▶ [Supplied entries]:
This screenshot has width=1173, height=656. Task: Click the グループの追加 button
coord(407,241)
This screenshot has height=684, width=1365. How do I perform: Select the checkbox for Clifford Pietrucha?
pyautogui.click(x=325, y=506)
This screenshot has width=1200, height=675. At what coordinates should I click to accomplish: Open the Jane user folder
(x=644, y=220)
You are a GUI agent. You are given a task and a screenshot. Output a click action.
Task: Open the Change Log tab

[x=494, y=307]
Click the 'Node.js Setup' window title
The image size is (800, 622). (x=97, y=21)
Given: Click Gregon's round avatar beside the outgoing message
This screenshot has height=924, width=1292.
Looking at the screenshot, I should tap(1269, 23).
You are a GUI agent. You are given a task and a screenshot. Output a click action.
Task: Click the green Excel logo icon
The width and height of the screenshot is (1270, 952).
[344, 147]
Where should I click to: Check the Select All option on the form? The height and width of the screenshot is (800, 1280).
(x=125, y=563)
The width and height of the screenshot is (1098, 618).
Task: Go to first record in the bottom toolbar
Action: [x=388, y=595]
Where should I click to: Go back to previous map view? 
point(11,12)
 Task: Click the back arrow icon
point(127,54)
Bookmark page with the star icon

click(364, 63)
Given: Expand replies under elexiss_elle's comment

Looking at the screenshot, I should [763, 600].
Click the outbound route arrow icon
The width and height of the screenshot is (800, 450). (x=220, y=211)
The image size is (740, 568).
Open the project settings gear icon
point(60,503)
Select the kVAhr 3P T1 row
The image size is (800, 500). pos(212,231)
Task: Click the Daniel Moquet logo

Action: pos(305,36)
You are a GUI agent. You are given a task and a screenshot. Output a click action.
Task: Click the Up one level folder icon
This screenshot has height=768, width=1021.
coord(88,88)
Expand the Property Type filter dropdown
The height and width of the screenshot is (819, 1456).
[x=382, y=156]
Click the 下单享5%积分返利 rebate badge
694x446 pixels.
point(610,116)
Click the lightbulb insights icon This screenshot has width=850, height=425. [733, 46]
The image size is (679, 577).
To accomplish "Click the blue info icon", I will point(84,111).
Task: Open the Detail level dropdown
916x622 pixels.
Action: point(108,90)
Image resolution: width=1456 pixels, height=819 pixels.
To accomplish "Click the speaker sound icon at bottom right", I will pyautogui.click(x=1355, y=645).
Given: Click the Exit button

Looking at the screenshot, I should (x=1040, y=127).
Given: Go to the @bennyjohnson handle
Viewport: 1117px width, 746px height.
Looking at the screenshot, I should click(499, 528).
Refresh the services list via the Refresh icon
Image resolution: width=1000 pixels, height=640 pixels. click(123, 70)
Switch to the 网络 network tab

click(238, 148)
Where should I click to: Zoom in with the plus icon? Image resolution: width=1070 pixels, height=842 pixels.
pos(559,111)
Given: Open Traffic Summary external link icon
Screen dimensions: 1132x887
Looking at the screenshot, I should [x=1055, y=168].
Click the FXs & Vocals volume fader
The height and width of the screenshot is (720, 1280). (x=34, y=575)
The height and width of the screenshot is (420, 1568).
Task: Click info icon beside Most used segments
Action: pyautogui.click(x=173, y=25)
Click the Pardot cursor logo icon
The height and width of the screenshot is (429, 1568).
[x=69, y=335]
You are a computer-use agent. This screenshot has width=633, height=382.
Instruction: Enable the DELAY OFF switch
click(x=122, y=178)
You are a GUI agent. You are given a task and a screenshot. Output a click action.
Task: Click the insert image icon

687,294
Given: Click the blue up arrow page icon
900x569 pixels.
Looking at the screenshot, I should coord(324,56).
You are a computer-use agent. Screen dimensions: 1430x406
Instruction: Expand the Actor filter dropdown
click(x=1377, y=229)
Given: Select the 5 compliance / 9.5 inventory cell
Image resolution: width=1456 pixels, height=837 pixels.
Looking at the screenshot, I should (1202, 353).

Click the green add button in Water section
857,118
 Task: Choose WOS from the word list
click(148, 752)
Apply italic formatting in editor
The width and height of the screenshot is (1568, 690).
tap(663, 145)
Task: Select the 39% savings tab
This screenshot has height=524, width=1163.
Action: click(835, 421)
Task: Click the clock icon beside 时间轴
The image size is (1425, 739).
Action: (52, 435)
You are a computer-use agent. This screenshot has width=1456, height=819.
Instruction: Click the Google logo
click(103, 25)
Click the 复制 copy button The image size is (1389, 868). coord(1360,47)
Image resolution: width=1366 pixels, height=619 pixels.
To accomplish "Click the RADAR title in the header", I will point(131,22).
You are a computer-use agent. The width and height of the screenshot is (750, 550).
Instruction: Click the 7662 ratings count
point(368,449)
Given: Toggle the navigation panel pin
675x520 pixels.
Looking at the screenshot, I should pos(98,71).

▶ [Task directions]: Give back all of the lines above word for word, with nothing added, dropped, or changed.

▶ [Output for this task]:
This screenshot has width=1173, height=656. Task: Click the グループの追加 button
coord(407,241)
This screenshot has height=684, width=1365. How do I perform: Select the checkbox for Clifford Pietrucha?
pyautogui.click(x=325, y=506)
This screenshot has width=1200, height=675. At what coordinates should I click to accomplish: Open the Jane user folder
(x=644, y=220)
You are a GUI agent. You are given a task and a screenshot. Output a click action.
Task: Open the Change Log tab

[x=494, y=307]
Click the 'Node.js Setup' window title
The image size is (800, 622). (x=97, y=21)
Given: Click Gregon's round avatar beside the outgoing message
This screenshot has height=924, width=1292.
Looking at the screenshot, I should tap(1269, 23).
You are a GUI agent. You are given a task and a screenshot. Output a click action.
Task: Click the green Excel logo icon
The width and height of the screenshot is (1270, 952).
[344, 147]
Where should I click to: Check the Select All option on the form? The height and width of the screenshot is (800, 1280).
(x=125, y=563)
The width and height of the screenshot is (1098, 618).
Task: Go to first record in the bottom toolbar
Action: [x=388, y=595]
Where should I click to: Go back to previous map view? 
point(11,12)
 Task: Click the back arrow icon
point(127,54)
Bookmark page with the star icon

click(364, 63)
Given: Expand replies under elexiss_elle's comment

Looking at the screenshot, I should [763, 600].
Click the outbound route arrow icon
The width and height of the screenshot is (800, 450). (x=220, y=211)
The image size is (740, 568).
Open the project settings gear icon
point(60,503)
Select the kVAhr 3P T1 row
The image size is (800, 500). pos(212,231)
Task: Click the Daniel Moquet logo

Action: pos(305,36)
You are a GUI agent. You are given a task and a screenshot. Output a click action.
Task: Click the Up one level folder icon
This screenshot has height=768, width=1021.
coord(88,88)
Expand the Property Type filter dropdown
The height and width of the screenshot is (819, 1456).
[x=382, y=156]
Click the 下单享5%积分返利 rebate badge
694x446 pixels.
point(610,116)
Click the lightbulb insights icon This screenshot has width=850, height=425. [733, 46]
The image size is (679, 577).
To accomplish "Click the blue info icon", I will point(84,111).
Task: Open the Detail level dropdown
916x622 pixels.
Action: point(108,90)
Image resolution: width=1456 pixels, height=819 pixels.
To accomplish "Click the speaker sound icon at bottom right", I will pyautogui.click(x=1355, y=645).
Given: Click the Exit button

Looking at the screenshot, I should (x=1040, y=127).
Given: Go to the @bennyjohnson handle
Viewport: 1117px width, 746px height.
Looking at the screenshot, I should click(499, 528).
Refresh the services list via the Refresh icon
Image resolution: width=1000 pixels, height=640 pixels. click(123, 70)
Switch to the 网络 network tab

click(238, 148)
Where should I click to: Zoom in with the plus icon? Image resolution: width=1070 pixels, height=842 pixels.
pos(559,111)
Given: Open Traffic Summary external link icon
Screen dimensions: 1132x887
Looking at the screenshot, I should [x=1055, y=168].
Click the FXs & Vocals volume fader
The height and width of the screenshot is (720, 1280). (x=34, y=575)
The height and width of the screenshot is (420, 1568).
Task: Click info icon beside Most used segments
Action: pyautogui.click(x=173, y=25)
Click the Pardot cursor logo icon
The height and width of the screenshot is (429, 1568).
[x=69, y=335]
You are a computer-use agent. This screenshot has width=633, height=382.
Instruction: Enable the DELAY OFF switch
click(x=122, y=178)
You are a GUI agent. You are given a task and a screenshot. Output a click action.
Task: Click the insert image icon

687,294
Given: Click the blue up arrow page icon
900x569 pixels.
Looking at the screenshot, I should coord(324,56).
You are a computer-use agent. Screen dimensions: 1430x406
Instruction: Expand the Actor filter dropdown
click(x=1377, y=229)
Given: Select the 5 compliance / 9.5 inventory cell
Image resolution: width=1456 pixels, height=837 pixels.
Looking at the screenshot, I should (1202, 353).

Click the green add button in Water section
857,118
 Task: Choose WOS from the word list
click(148, 752)
Apply italic formatting in editor
The width and height of the screenshot is (1568, 690).
tap(663, 145)
Task: Select the 39% savings tab
This screenshot has height=524, width=1163.
Action: click(835, 421)
Task: Click the clock icon beside 时间轴
The image size is (1425, 739).
Action: (52, 435)
You are a computer-use agent. This screenshot has width=1456, height=819.
Instruction: Click the Google logo
click(103, 25)
Click the 复制 copy button The image size is (1389, 868). coord(1360,47)
Image resolution: width=1366 pixels, height=619 pixels.
To accomplish "Click the RADAR title in the header", I will point(131,22).
You are a computer-use agent. The width and height of the screenshot is (750, 550).
Instruction: Click the 7662 ratings count
point(368,449)
Given: Toggle the navigation panel pin
675x520 pixels.
Looking at the screenshot, I should pos(98,71).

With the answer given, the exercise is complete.